ISBN : 979-10-422-3942-8

Le code de la propriété intellectuelle n’autorisant aux termes des paragraphes 2 et 3 de l’article L.122-5, d’une part, que les copies ou reproductions strictement réservées à l’usage privé du copiste et non destinées à une utilisation collective et, d’autre part, sous réserve du nom de l’auteur et de la source, que les analyses et les courtes citations justifiées par le caractère critique, polémique, pédagogique, scientifique ou d’information, toute représentation ou reproduction intégrale ou partielle, faite sans le consentement de l’auteur ou de ses ayants droit ou ayants cause, est illicite (article L.122-4). Cette représentation ou reproduction, par quelque procédé que ce soit, constituerait donc une contrefaçon sanctionnée par les articles L.335-2 et suivants du Code de la propriété intellectuelle.

À propos de l’auteur

Pierre Mavuemba Tuvi est né, le 12 août 1954, à Muanda, dans la province du Kongo Central, en République Démocratique du Congo (RDC).

Après ses études primaires à l’école Saint-Louis de Muanda, en 1968, il obtint son diplôme d’état du cycle long des Humanités Pédagogiques à l’école secondaire de Kangu (ESEKA) dans le Mayombe, en 1974.

La même année, il est engagé comme enseignant de français au cycle court pédagogique de Kuimba (CCP/DIANA), au plus profond du Mayombe. Au mois d’août, il écrit une pièce de théâtre, « les tam-tams ne se taisent plus », et participe au concours théâtral interafricain radiophonique organisé par l’Office de Coopération Radiophonique (OCORA), pour lequel il n’a jamais été mis au courant des résultats. La pièce fut toutefois jouée par les élèves du CCP/DIANA, à la fin de l’année scolaire 1974-1975.

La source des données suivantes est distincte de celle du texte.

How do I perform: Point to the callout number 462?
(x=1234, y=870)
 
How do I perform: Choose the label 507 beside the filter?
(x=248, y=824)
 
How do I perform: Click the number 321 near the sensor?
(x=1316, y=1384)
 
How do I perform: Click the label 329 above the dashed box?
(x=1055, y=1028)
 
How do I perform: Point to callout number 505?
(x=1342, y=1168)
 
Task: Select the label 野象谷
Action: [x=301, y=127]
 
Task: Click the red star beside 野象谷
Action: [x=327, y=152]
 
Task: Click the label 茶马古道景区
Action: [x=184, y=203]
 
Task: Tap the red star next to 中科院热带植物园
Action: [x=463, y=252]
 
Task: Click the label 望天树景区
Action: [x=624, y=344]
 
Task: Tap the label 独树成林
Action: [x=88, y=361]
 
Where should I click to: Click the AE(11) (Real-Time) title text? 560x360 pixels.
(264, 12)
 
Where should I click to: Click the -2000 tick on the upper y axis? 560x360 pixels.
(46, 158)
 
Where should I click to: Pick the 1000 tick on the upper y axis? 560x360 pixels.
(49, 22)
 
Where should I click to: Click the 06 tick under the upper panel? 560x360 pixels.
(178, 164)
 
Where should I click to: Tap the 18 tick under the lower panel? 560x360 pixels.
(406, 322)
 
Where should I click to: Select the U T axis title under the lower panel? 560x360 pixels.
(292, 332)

À la fin de l’année 1975, il s’inscrit en propédeutique-sciences, à la préuniversité de Kananga, dans le Kasai occidental où il obtient son certificat propédeutique le 31 juillet 1976.

Revenu à Kinshasa, il s’inscrit à la Faculté de Médecine, au campus de Kinshasa, à l’Université Nationale du Zaïre (UNAZA), et obtient le diplôme de Docteur en Médecine dentaire, le 31 août 1982.

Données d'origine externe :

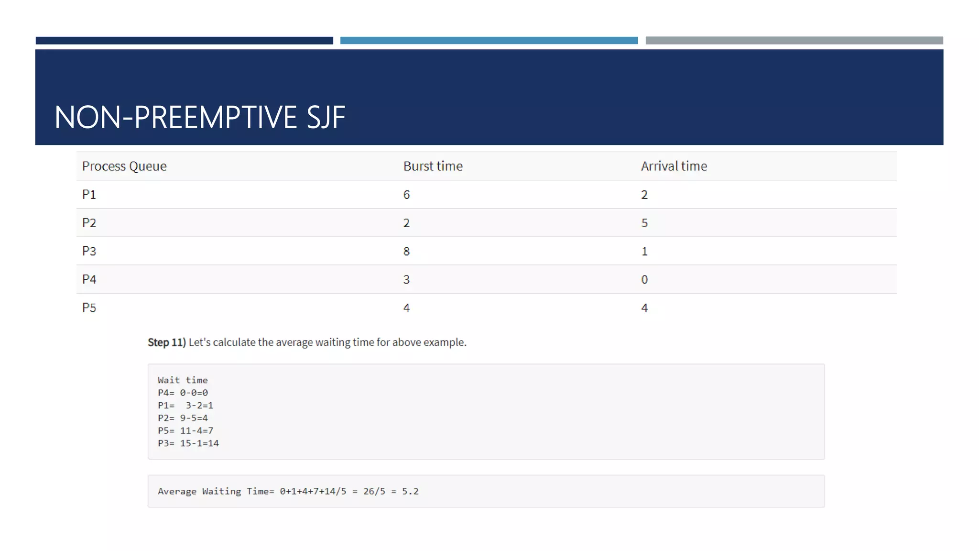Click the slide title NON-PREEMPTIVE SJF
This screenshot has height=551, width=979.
pos(200,117)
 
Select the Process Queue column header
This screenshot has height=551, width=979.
pos(124,166)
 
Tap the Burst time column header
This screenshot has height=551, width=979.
pos(433,166)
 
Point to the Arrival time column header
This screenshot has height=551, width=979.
pos(674,166)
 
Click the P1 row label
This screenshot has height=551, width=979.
pos(89,195)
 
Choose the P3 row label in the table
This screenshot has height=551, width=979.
pos(89,251)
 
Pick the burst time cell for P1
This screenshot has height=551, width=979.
pos(406,195)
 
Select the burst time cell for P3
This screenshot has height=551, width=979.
pos(406,251)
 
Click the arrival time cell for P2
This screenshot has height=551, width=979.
pos(644,223)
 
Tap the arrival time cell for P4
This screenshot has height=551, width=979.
pos(644,279)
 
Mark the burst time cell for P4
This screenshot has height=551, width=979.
pos(406,279)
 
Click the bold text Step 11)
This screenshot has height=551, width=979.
pos(166,342)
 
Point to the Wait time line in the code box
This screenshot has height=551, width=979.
pos(183,380)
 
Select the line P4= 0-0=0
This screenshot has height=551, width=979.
pos(183,393)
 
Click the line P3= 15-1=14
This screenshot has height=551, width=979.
pos(188,443)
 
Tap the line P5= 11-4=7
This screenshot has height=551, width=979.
pos(185,430)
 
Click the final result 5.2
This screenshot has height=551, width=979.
pos(410,491)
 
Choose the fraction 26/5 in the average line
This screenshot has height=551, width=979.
pos(374,491)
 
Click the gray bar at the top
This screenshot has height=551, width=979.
pos(794,41)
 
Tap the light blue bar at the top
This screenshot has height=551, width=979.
pos(489,41)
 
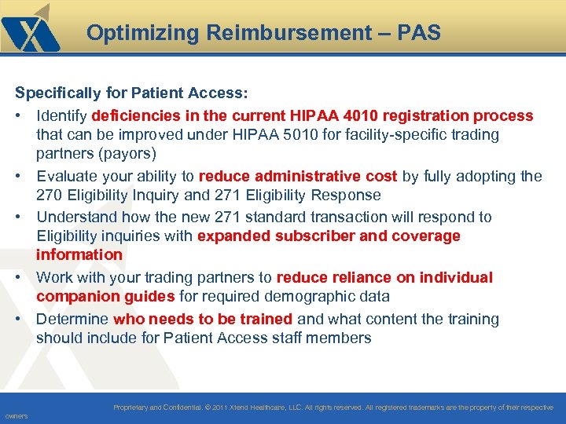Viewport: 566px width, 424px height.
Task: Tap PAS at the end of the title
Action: [x=419, y=33]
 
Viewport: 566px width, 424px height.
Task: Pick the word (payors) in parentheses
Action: [x=128, y=153]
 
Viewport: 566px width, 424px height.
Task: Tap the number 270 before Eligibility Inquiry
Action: [x=50, y=195]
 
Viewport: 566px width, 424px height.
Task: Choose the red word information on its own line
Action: [x=79, y=254]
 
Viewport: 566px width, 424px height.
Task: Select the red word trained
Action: [x=265, y=319]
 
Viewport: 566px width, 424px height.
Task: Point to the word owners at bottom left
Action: [x=16, y=416]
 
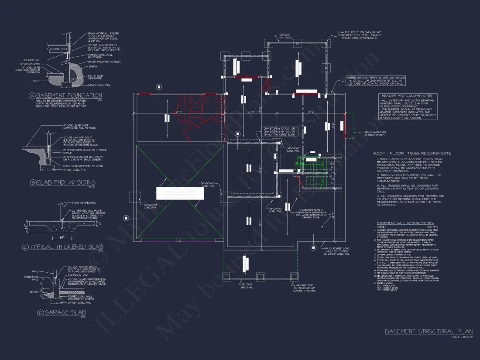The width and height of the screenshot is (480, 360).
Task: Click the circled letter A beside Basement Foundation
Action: tap(32, 96)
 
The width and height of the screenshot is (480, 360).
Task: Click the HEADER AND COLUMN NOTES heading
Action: tap(407, 96)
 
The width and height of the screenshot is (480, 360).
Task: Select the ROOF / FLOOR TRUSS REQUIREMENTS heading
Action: tap(412, 154)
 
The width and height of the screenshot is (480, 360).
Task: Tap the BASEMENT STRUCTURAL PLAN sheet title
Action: tap(429, 332)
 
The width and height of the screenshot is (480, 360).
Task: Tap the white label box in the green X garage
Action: tap(180, 194)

Admis à l’assistanat à la même Faculté, après concours, il a évolué au Département d’Odontostomatologie, au Service de Parodontologie, jusqu’au grade de Chef de Travaux.

En juillet 1993, il est nommé Directeur Général de l’Institut Supérieur de Navigation et de Pêche de Muanda (ISNP/MUANDA), une institution académique qu’il fallait mettre en place, qui manquait de tout, à commencer par les infrastructures immobilières.

Responsable de la Clinique dentaire de Muanda et de l’ONGD « Sauvons Nos Côtes » (SANOCO), il est chercheur en Environnement et Protection des zones humides. Depuis 2009, il travaille sur les oiseaux du Parc marin des mangroves, et est l’auteur de plusieurs articles scientifiques dans ce domaine.

Il est coordinateur national pour la RDC, de Wetlands International et responsable du dénombrement annuel des oiseaux d’eaux sur la côte est-atlantique de la RDC.

Préface

La joie de lire l’œuvre du Directeur général, Docteur Pierre Mavuemba Tuvi, est que son écriture est une réelle revanche sur la géographie et l’histoire. Sur la côte congolaise de l’Atlantique ont été rédigées les monographies de la découverte de l’embouchure du fleuve Congo. Du même littoral est sorti le premier universitaire congolais, dont les écrits ont été d’une vocation interpellatrice sur la condition du noir en pays colonisé. Revanche sur l’histoire contemporaine de notre milieu académique qui semble plus aller dans la direction des manuels d’enseignement, laissant peu d’espace aux écrits originaux et gratuits de la délectation intellectuelle.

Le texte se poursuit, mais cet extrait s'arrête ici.